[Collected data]
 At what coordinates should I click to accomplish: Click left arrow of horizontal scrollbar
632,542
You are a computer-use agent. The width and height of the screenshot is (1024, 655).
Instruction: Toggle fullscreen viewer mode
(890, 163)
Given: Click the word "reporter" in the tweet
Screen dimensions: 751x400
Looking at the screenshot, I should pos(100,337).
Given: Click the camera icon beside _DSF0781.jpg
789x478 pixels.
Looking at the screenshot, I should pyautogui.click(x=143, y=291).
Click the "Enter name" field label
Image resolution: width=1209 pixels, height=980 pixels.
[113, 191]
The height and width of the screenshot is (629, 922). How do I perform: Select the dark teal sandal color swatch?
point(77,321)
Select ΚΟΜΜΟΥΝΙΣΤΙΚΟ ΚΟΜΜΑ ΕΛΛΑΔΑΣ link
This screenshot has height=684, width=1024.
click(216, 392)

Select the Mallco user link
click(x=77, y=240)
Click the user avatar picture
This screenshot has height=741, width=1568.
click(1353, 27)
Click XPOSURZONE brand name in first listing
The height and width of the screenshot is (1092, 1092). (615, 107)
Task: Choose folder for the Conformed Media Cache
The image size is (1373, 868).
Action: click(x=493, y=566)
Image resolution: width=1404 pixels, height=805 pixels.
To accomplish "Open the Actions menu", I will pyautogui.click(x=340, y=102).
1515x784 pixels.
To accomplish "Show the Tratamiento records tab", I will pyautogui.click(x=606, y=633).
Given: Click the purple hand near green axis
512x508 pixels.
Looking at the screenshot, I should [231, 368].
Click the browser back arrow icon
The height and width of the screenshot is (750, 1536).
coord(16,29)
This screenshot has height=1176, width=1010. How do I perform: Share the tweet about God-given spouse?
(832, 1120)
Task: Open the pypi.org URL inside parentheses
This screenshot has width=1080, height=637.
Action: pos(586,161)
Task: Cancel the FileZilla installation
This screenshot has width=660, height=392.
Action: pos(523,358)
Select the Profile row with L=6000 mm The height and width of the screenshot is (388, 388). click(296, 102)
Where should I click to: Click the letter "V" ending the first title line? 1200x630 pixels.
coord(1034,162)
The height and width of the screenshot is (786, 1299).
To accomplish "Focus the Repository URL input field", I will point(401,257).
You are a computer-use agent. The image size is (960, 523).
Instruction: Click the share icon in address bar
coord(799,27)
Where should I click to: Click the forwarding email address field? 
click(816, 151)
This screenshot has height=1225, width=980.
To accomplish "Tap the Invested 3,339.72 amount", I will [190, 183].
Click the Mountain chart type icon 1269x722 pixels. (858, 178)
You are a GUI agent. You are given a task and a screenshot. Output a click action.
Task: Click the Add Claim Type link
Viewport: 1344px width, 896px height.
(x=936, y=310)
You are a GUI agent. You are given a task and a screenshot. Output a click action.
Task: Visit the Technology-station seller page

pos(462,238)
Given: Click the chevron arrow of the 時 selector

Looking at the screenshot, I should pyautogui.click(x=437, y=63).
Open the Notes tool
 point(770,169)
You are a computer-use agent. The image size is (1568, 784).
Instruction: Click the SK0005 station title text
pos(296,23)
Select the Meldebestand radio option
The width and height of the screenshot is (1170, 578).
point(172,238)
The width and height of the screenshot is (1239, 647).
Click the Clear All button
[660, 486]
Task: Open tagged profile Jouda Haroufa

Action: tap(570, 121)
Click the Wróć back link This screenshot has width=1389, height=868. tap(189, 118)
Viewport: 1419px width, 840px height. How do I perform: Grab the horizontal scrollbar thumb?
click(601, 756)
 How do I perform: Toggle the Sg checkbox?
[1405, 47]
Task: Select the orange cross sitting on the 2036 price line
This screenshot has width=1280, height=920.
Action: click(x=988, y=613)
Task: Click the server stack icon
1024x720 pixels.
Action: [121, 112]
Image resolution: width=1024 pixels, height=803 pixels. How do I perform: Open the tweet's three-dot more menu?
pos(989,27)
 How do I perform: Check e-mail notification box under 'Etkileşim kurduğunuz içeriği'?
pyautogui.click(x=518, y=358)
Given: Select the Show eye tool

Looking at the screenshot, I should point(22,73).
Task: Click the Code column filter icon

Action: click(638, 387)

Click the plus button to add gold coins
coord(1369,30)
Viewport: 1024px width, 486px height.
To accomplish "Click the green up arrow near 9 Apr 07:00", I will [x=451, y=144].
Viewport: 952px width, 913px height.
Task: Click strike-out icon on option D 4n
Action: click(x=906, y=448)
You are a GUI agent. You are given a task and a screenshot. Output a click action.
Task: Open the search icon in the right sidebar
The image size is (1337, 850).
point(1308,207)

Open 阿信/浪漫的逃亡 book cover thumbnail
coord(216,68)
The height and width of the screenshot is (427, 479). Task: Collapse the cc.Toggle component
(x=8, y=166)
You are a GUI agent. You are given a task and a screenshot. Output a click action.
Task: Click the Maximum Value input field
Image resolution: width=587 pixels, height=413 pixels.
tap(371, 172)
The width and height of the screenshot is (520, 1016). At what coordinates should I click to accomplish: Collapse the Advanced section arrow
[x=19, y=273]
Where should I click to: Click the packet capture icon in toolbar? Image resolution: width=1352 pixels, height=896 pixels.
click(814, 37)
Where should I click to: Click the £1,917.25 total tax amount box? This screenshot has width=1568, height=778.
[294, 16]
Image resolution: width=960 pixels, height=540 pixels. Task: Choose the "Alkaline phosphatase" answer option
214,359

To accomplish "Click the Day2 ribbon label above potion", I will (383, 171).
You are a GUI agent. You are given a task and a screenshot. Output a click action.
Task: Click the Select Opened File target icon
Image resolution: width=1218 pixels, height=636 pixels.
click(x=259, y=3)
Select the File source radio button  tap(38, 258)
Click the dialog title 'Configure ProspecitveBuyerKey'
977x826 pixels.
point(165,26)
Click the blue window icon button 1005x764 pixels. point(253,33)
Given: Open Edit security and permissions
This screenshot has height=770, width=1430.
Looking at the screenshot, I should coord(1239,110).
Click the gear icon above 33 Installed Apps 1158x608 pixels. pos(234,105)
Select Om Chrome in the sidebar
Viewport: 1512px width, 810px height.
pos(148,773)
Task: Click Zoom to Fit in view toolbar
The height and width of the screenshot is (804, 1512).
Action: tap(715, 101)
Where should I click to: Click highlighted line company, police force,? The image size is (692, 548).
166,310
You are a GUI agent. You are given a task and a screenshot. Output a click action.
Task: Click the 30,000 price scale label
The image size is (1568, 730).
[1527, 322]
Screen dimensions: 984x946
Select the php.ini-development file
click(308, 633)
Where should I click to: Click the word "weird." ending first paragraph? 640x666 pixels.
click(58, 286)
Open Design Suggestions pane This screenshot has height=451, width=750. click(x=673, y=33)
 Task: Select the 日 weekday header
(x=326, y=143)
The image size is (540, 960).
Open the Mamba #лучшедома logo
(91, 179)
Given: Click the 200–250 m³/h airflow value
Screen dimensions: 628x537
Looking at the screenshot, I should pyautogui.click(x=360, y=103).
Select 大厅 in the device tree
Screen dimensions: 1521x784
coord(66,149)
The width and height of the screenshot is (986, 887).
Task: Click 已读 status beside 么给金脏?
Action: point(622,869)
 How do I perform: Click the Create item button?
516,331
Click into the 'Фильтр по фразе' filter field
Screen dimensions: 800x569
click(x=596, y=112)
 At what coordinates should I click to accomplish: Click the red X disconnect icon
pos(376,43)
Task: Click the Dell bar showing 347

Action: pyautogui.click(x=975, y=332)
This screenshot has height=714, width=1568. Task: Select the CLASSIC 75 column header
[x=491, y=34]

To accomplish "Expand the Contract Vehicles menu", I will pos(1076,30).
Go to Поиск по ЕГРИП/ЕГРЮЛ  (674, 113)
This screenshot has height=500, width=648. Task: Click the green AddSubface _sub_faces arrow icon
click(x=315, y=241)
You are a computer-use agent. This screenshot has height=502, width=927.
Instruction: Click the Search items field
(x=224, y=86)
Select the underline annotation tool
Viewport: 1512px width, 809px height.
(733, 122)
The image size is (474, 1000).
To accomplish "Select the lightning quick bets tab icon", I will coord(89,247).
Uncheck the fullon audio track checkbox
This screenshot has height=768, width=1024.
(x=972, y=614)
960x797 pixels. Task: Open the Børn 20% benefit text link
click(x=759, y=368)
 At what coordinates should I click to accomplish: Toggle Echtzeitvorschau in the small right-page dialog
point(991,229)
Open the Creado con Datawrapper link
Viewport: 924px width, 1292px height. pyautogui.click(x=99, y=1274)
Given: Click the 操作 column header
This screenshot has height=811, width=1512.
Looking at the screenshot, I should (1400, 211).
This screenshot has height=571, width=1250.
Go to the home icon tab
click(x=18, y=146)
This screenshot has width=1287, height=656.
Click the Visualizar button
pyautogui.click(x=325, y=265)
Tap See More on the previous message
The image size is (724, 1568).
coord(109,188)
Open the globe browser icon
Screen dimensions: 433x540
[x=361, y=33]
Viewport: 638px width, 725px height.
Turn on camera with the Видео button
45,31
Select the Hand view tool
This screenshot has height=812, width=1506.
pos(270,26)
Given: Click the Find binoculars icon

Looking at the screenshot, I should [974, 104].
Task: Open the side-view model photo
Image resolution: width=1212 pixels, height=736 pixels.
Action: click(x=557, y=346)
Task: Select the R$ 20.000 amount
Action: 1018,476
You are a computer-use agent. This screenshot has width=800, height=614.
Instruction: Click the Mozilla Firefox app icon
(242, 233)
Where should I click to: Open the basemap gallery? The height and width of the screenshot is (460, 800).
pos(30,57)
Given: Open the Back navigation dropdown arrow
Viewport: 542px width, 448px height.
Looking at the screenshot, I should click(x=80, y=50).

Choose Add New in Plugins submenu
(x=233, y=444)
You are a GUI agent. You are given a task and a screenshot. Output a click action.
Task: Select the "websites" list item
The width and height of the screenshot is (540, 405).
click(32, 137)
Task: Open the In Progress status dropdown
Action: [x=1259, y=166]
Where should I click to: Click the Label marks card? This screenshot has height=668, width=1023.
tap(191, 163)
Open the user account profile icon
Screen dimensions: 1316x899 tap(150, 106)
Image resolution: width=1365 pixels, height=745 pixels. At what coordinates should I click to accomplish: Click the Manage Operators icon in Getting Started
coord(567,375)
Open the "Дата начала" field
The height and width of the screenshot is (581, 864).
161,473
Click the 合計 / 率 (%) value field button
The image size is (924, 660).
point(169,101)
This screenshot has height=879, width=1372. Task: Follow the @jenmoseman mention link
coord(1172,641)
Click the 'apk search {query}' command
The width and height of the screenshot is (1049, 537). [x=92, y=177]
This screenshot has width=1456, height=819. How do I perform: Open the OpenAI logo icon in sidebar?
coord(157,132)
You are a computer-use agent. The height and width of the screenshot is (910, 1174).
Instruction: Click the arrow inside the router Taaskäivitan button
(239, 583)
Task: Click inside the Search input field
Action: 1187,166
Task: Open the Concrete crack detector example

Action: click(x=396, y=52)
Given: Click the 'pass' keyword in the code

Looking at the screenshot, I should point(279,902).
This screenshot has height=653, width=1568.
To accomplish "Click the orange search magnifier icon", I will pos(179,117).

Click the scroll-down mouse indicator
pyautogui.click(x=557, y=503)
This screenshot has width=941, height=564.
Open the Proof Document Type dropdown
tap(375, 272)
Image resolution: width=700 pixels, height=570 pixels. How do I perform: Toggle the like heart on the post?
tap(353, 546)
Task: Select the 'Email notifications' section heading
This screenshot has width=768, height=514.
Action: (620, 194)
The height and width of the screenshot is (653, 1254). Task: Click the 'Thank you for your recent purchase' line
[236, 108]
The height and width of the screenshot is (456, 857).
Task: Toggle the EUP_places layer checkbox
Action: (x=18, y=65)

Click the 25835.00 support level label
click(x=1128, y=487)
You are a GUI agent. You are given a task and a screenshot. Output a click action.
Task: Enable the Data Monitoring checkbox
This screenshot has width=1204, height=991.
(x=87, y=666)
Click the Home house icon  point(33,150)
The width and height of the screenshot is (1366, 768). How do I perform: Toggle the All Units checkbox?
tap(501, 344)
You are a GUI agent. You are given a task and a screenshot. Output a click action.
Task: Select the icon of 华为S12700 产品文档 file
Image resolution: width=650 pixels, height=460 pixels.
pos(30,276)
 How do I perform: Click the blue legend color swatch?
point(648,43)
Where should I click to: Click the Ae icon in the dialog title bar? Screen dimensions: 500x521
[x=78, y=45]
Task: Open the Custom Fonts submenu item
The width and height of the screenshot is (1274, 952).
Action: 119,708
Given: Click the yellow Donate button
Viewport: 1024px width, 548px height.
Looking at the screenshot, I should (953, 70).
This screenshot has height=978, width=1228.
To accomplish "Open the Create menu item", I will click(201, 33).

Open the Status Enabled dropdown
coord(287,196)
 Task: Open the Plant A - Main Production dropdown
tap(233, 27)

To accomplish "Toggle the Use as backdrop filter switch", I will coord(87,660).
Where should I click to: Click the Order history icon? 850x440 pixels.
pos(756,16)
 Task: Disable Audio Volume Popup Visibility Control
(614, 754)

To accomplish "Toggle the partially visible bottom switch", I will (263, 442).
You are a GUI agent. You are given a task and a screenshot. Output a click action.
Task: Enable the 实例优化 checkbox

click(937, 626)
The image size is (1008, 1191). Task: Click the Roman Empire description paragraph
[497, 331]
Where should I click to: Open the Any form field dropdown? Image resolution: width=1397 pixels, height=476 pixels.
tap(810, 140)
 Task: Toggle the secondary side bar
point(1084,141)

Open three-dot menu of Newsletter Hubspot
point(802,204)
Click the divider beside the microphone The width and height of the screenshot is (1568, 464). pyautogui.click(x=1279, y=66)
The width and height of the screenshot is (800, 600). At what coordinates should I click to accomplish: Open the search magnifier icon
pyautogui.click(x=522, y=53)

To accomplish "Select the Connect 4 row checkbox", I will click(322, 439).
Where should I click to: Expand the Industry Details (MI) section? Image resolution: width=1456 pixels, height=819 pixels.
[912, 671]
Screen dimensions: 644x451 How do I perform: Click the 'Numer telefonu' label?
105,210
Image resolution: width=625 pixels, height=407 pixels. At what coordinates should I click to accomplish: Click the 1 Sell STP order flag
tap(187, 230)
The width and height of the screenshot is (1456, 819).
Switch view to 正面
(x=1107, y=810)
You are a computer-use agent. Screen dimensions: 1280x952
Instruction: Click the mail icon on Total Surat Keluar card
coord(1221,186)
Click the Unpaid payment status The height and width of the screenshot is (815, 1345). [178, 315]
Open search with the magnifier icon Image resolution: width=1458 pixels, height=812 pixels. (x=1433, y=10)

## What you have to do
Wherever the string "price" occurs in the data, copy the line that holds it.

## Result of the task
Task: Select the orange cross sitting on the 2036 price line
Task: Click the 30,000 price scale label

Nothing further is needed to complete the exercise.